------ ОТРЫВОК ИЗ ТЕКСТА

Все попытки проникнуть в это здание, вход в которое надежно закрывали массивные двери, не увенчались успехом. Защитники «Алондиги» вели интенсивный огонь с крыши и из окон, не подпуская близко нападавших. В этот критический момент один из патриотов схватил большой плоский камень, прикрывшись им как щитом, с факелом в руке быстро подбежал к двери и поджег ее. Среди осажденных возникла паника. Повстанцы стали быстро продвигаться вперед и ворвались через догоравшую дверь в здание. Вскоре они окончательно сломили сопротивление роялистов.
МИХЕЛЬ ИДАЛЬГО
Заняв Гуанахуато, Идальго не решился идти на основательно укрепленные города Керетаро и Сан-Луис-Потоси, где дислоцировалось много испанских войск. 10 октября главные силы его армии начали марш в южном направлении и через неделю подошли к Вальядолиду, уже покинутому к тому времени большинством испанцев и духовенства. Отряды Идальго, встреченные колокольным звоном, без боя вступили в город. К восставшим присоединилась значительная часть местного гарнизона, в том числе много новобранцев.
Из Вальядолида Идальго пошел на столицу вицекоролевства — Мехико. По дороге, в Акамбаро, военный совет вторично произвел смотр повстанческой армии, составлявшей уже около 80 тыс. человек{40}, и провозгласил Идальго генералиссимусом. Дальше повстанцы направились вверх по течению Лермы, продолжая продвигаться к столице. Когда вице-король узнал о приближении армии восставших, он выслал навстречу ей подразделения столичного гарнизона.
30 октября у горного перевала Монте-де-лас-Крусес разгорелся ожесточенный бой, продолжавшийся около девяти часов. Хотя испанские войска были лучше обучены и вооружены, они отступили и на следующий день вернулись в Мехико.
Вслед за ними к столице подошла армия Идальго. Однако вопреки ожиданиям испанцев повстанцы не предприняли попытки овладеть городом. Победа при Монте-де-лас-Крусес досталась им ценой больших потерь, и Идальго считал, что силы восставших, которым не хватало вооружения и боеприпасов, недостаточны для штурма хорошо укрепленной столицы. Кроме того, к Мехико, на выручку роялистам, спешила армия генерала Кальехи. Осторожность, проявленная в тот момент Идальго, обусловливалась и соотношением сил, сложившимся в ходе войны за независимость.
К тому времени восстание охватило ряд районов страны. Основную массу повстанцев составляли крестьяне-индейцы, негры-рабы, горнорабочие, ремесленники, городская беднота, мелкая буржуазия городов. К ним присоединилась часть интеллигенции, офицеров, чиновников, низшего духовенства. Первоначально к восставшим примкнули также многие представители креольской помещичье-буржуазной верхушки.

------------

**ЦЕЛЬ ЗАДАНИЯ:** Обновите часть отрывка о походе Идальго, которая начинается со слов «30 октября у» и заканчивается словами «войны за независимость.». Приведите ее заново, заменив «ожесточенный» на «упорный».

------ ЗАПИСАННЫЕ СВЕДЕНИЯ

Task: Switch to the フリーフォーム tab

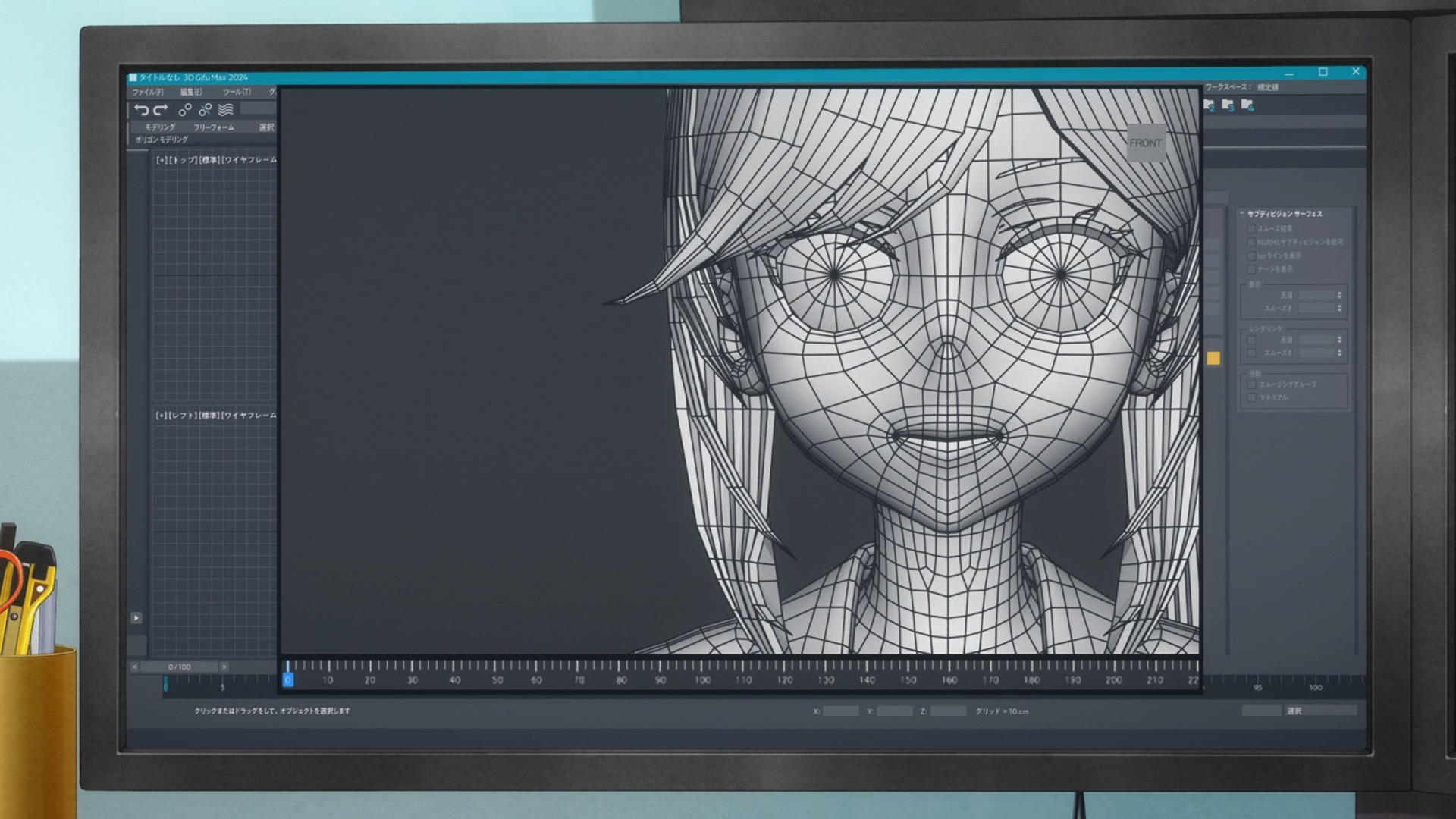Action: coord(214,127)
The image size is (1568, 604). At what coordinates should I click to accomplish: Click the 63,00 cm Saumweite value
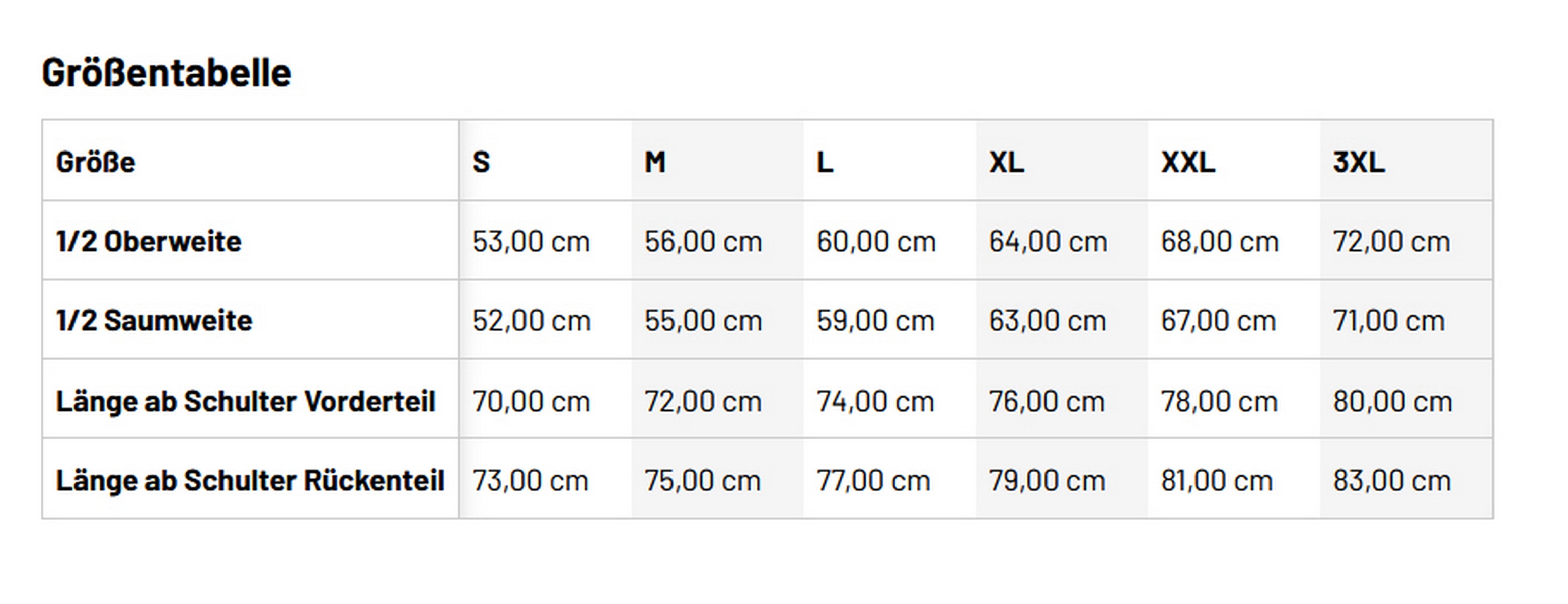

------------

**РЕЗУЛЬТАТ:**
30 октября у горного перевала Монте-де-лас-Крусес разгорелся упорный бой, продолжавшийся около девяти часов. Хотя испанские войска были лучше обучены и вооружены, они отступили и на следующий день вернулись в Мехико.
Вслед за ними к столице подошла армия Идальго. Однако вопреки ожиданиям испанцев повстанцы не предприняли попытки овладеть городом. Победа при Монте-де-лас-Крусес досталась им ценой больших потерь, и Идальго считал, что силы восставших, которым не хватало вооружения и боеприпасов, недостаточны для штурма хорошо укрепленной столицы. Кроме того, к Мехико, на выручку роялистам, спешила армия генерала Кальехи. Осторожность, проявленная в тот момент Идальго, обусловливалась и соотношением сил, сложившимся в ходе войны за независимость.